A BOOLEAN flag that indicates whether to return error details in case of error. When set to TRUE, the function returns an OBJECT that contains the value and the error message, one of which is NULL depending on whether the function succeeded or failed. See Error behavior for details.

返回¶

包含转录结果的 JSON 表示的字符串。JSON 对象包含以下字段：

"audio_duration"：音频文件的总时长（以秒为单位）。
"text"：完整音频文件的转录，在未指定 timestamp_granularity 字段时提供。
"segments"：分段数组，在 timestamp_granularity 字段设置为 "word" 或 "speaker" 时提供。每个分段都是一个包含以下字段的 JSON 对象：
- "start"：分段的开始时间，以秒为单位。
- "end"：分段的结束时间，以秒为单位。
- "text"：分段的转录文本。
- "speaker_label"：分段的发言人标签，在 timestamp_granularity 字段设置为 speaker 时提供。标签的形式为“SPEAKER_00”、“SPEAKER_01”等，按照在音频文件中检测到发言人顺序进行分配。

Error behavior¶

By default, if AI_TRANSCRIBE can't process the input, the function returns NULL. If the query processes multiple rows, rows with errors return NULL and don't prevent the query from completing.

The return value on error depends on the return_error_details argument. The following table shows the return value based on the return_error_details argument:

return_error_details

Return value

Description

FALSE

Not passed

NULL

TRUE

OBJECT with value and error fields

value: A VARCHAR value containing the transcription result, or NULL if an error occurred.

error: A VARCHAR value that contains the error message if an error occurred, or NULL if the function succeeded.

`return_error_details`	Return value	Description
FALSE Not passed	NULL
TRUE	OBJECT with `value` and `error` fields	`value`: A VARCHAR value containing the transcription result, or NULL if an error occurred. `error`: A VARCHAR value that contains the error message if an error occurred, or NULL if the function succeeded.

For more information about error handling for AI functions, see Snowflake Cortex AI Function: Multirow error handling improvements.

访问控制要求¶

Users must use a role that has been granted the SNOWFLAKE.CORTEX_USER database role. See Cortex LLM privileges for more information on this role.

使用说明¶

For a list of supported languages, see Supported languages

Supported languages are automatically detected. A file can contain multiple languages, each of which is recognized and transcribed. For accurate language detection, speech must begin within the first five seconds of the file.
AI_TRANSCRIBE supports the following audio and video file formats:

Audio

FLAC, MP3, MP4, OGG, WAV, WEBM

Video

MKV, MP4, OGV, WEBM

Video files must contain at least one audio track in FLAC, MP3, OPUS, VORBIS, or WAV format.

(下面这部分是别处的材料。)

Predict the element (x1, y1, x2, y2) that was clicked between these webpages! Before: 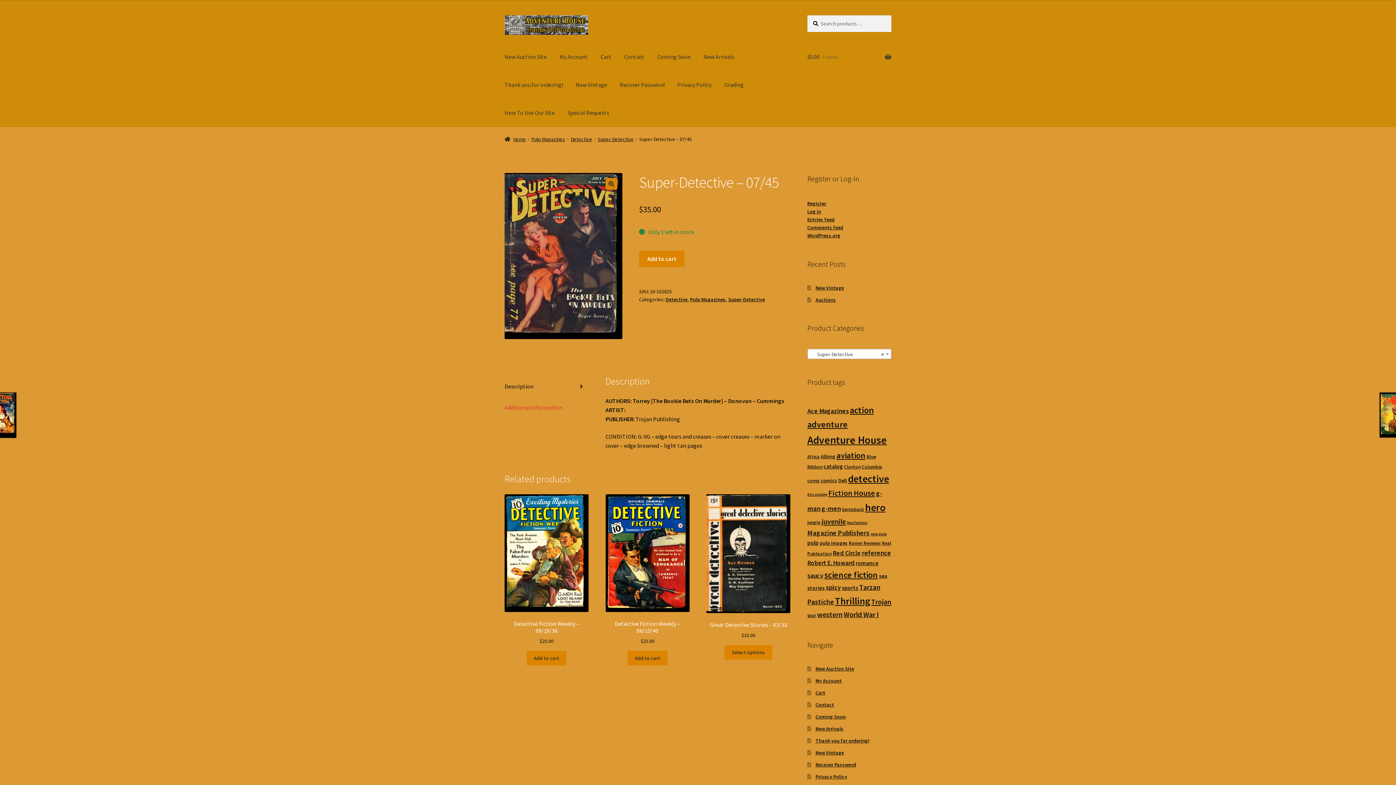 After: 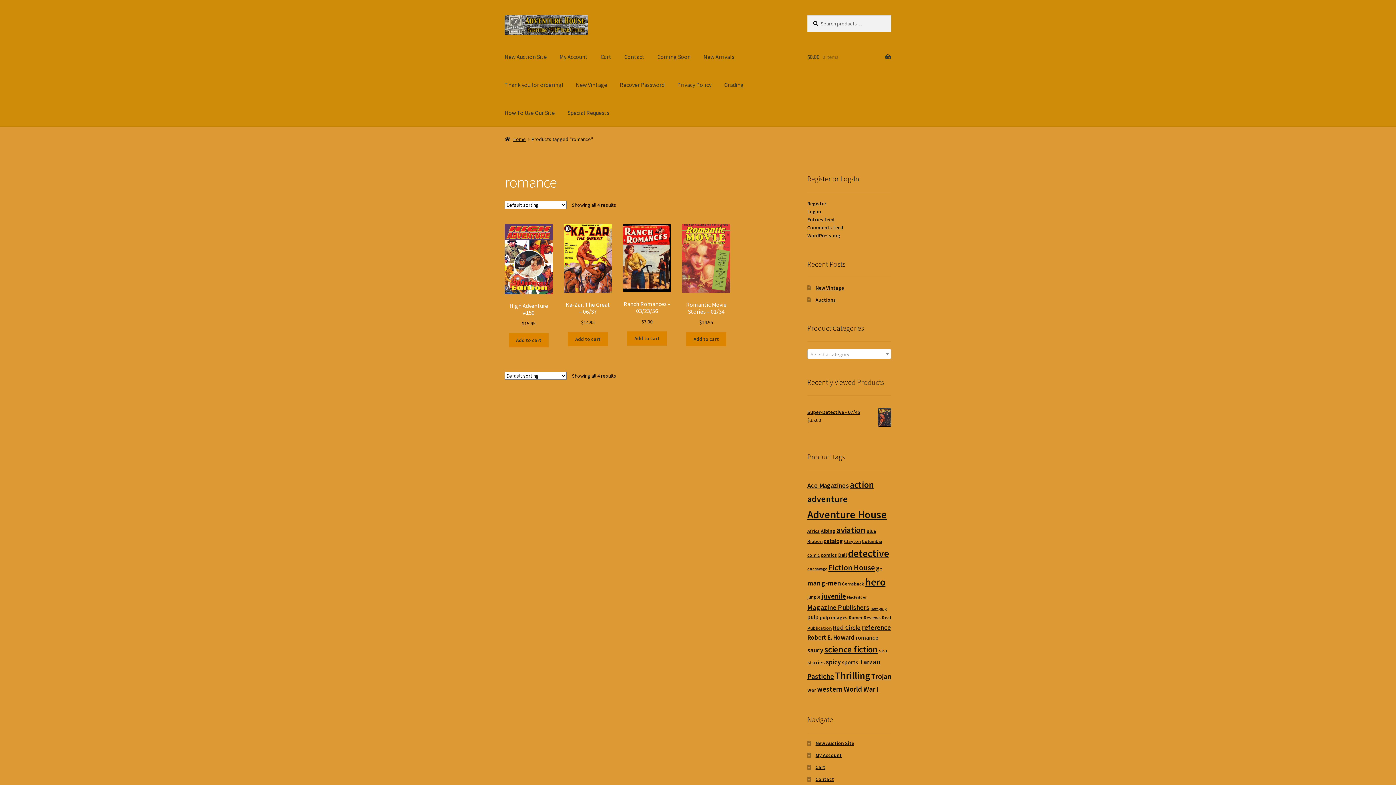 Action: bbox: (855, 559, 878, 566) label: romance (4 products)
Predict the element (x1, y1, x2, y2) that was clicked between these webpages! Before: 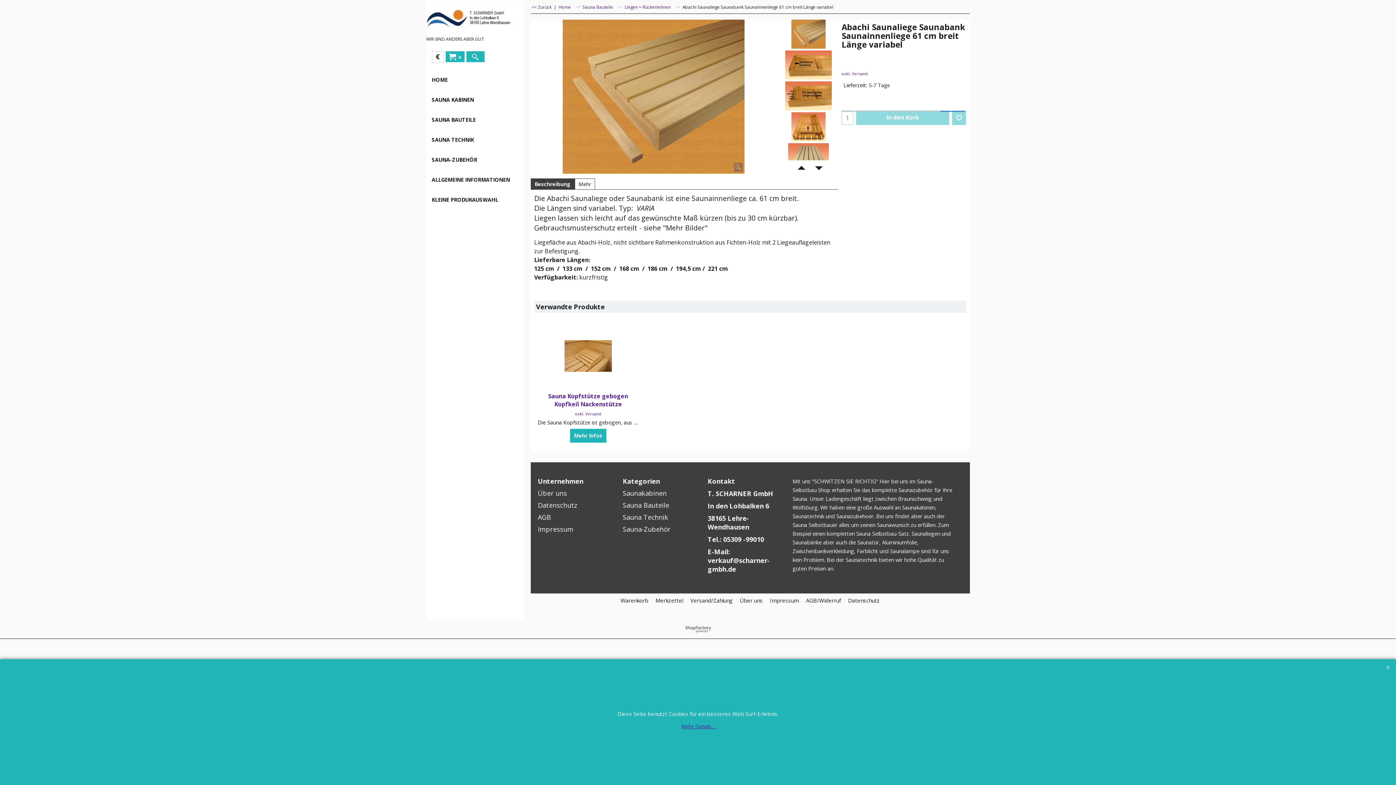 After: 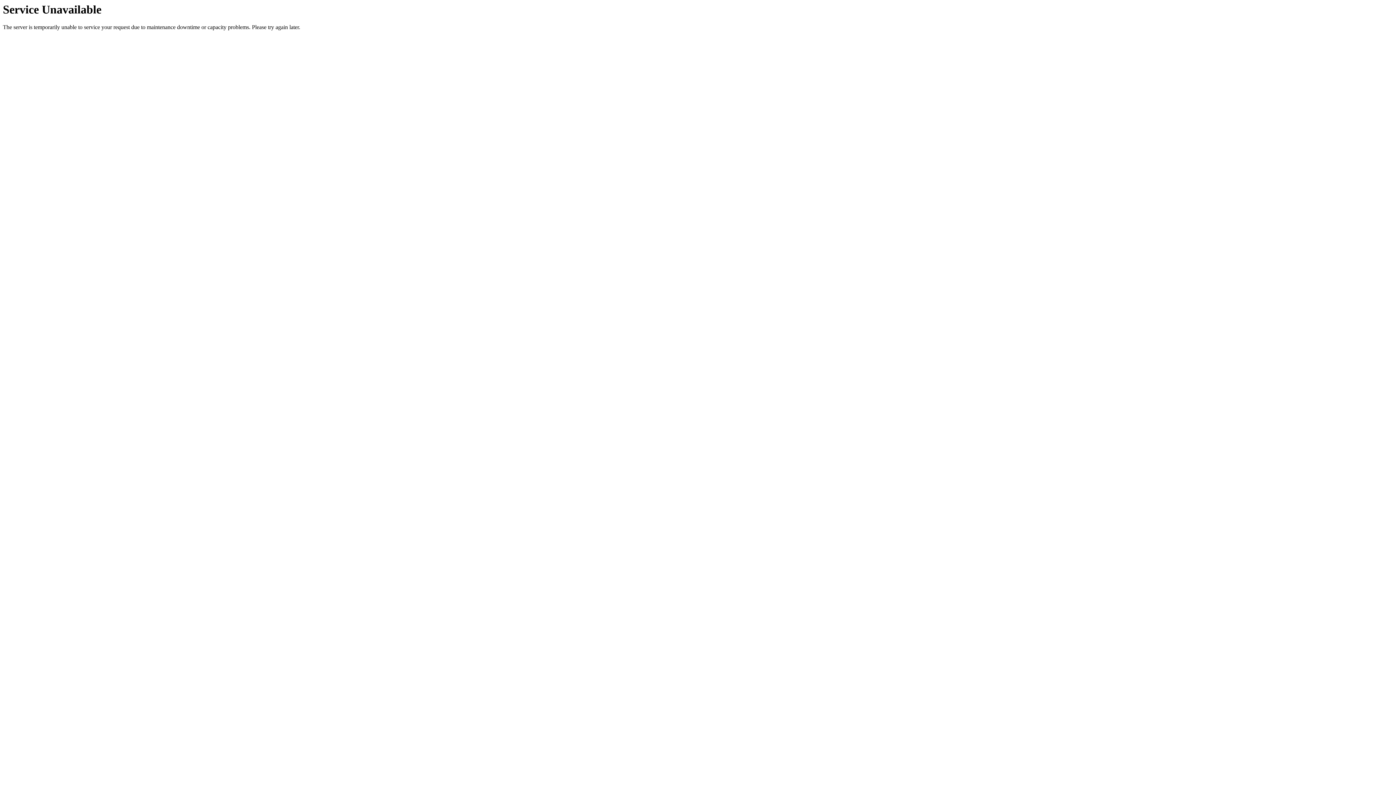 Action: bbox: (426, 150, 523, 170) label: SAUNA-ZUBEHÖR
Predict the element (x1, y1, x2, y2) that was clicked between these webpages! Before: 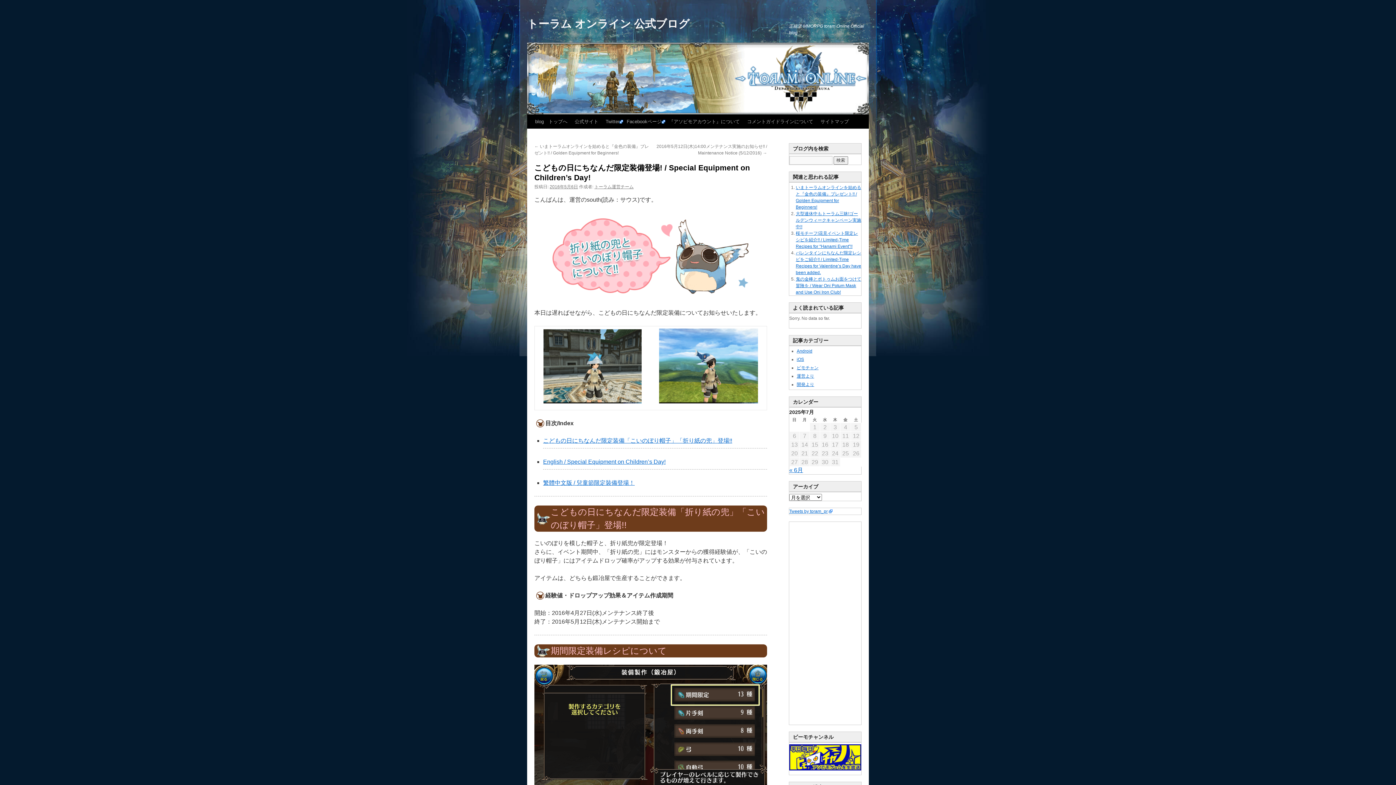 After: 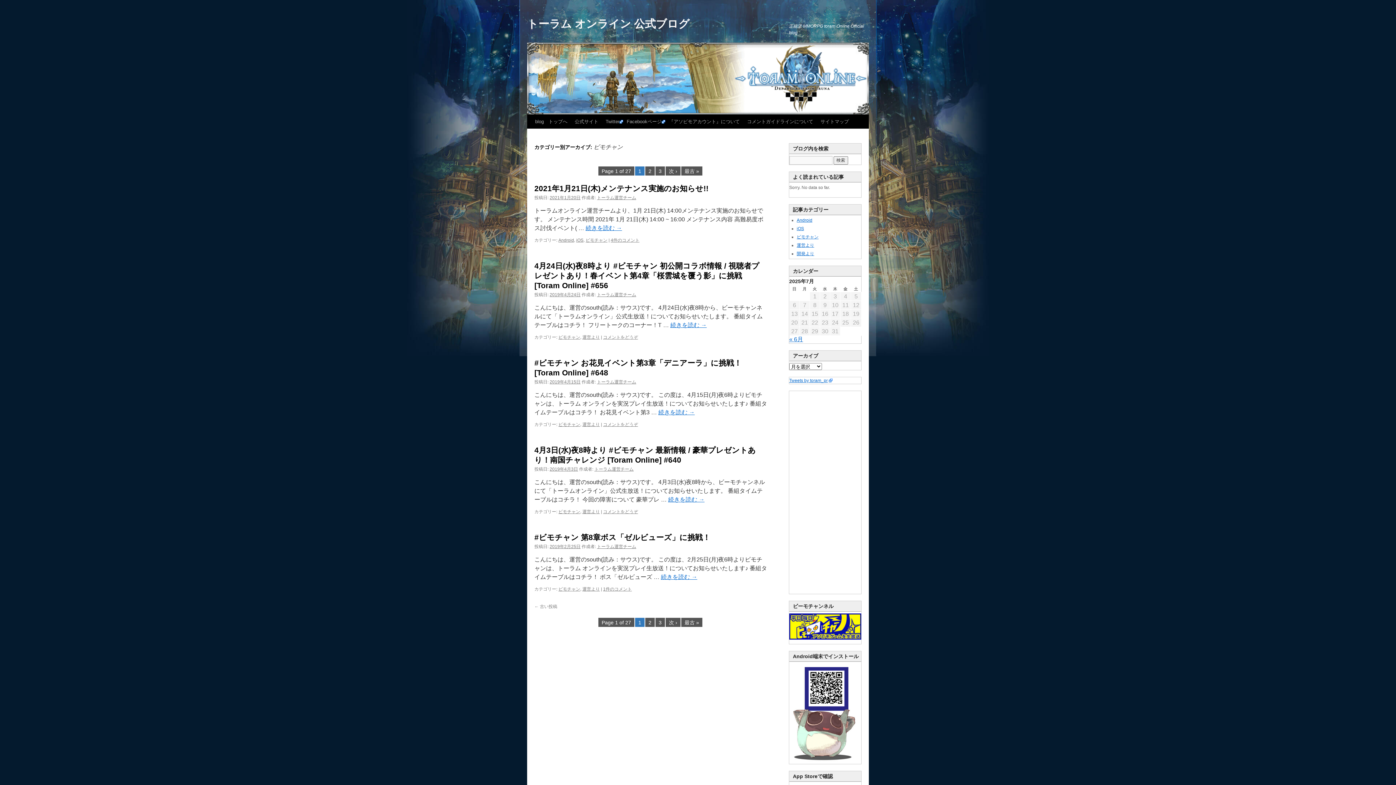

Factors such as sample rate, bit depth, and number of channels do not affect transcription, but they might make the file too large to process if they are too high. Internally, AI_TRANSCRIBE uses monophonic audio at 16 KHz, and resamples input files when they are not already in this format
最大音频文件大小为 700 MB。
当时间戳粒度设置为“word”或“speaker”时，音频文件的最长持续时间为 60 分钟。如果不使用时间戳粒度，则最长持续时间为 120 分钟。

Audio	FLAC, MP3, MP4, OGG, WAV, WEBM
Video	MKV, MP4, OGV, WEBM

示例¶

有关示例，请参阅 AI 音频示例。

故障排除¶

If the function fails, it raises an error. Common error messages include:


错误消息	情况和解决方案
选项对象无效	为 `timestamp_granularity` 字段提供的选项（如果提供）必须是“文字”或“发言人”。
服务器未响应	无法检索音频文件，可能是因为 URL 范围已过期。
文件过大。最大大小为 734,003,200 字节，文件超过了此限制。	提供的音频文件超过了最大文件大小。
文件格式无效。仅支持 [“flac”、“mp3”、“ogg”、“wav”、“webm”] 文件，或者 WebM 文件不包含音频流。	音频文件不是支持的格式之一，错误消息中列出了这些格式。WebM 文件支持多种媒体类型，因此请确保文件包含音频流。如果文件采用支持的格式，请检查它是否损坏。
文件重采样到 16000 赫兹后会过大。预期大小为 3,355,444,448,000.0 字节。	重采样到 16 KHz 后，提供的音频文件过大。如果提供的音频的采样率较低，则其重采样大小会大于原始音频，并且可能会超过允许的最大文件大小。
音频持续时间过长：6052.10 秒。允许的最大值：3600 秒。或音频持续时间过长：7335.28 秒。允许的最大值：7200 秒。	提供的音频文件过长。如果您使用时间戳粒度，则最长持续时间为 60 分钟（3600 秒）。
检测到不支持的语言	音频文件包含 AI_TRANSCRIBE 不支持的语言。

区域可用性¶

AI_TRANSCRIBE 在以下区域可用：

AWS US 西部 2（俄勒冈州）
AWS US 东部 1（弗吉尼亚北部）
AWS EU 中部 1（法兰克福）
Azure 东部 US 2（弗吉尼亚）

法律声明¶

请参阅 Snowflake AI 和 ML。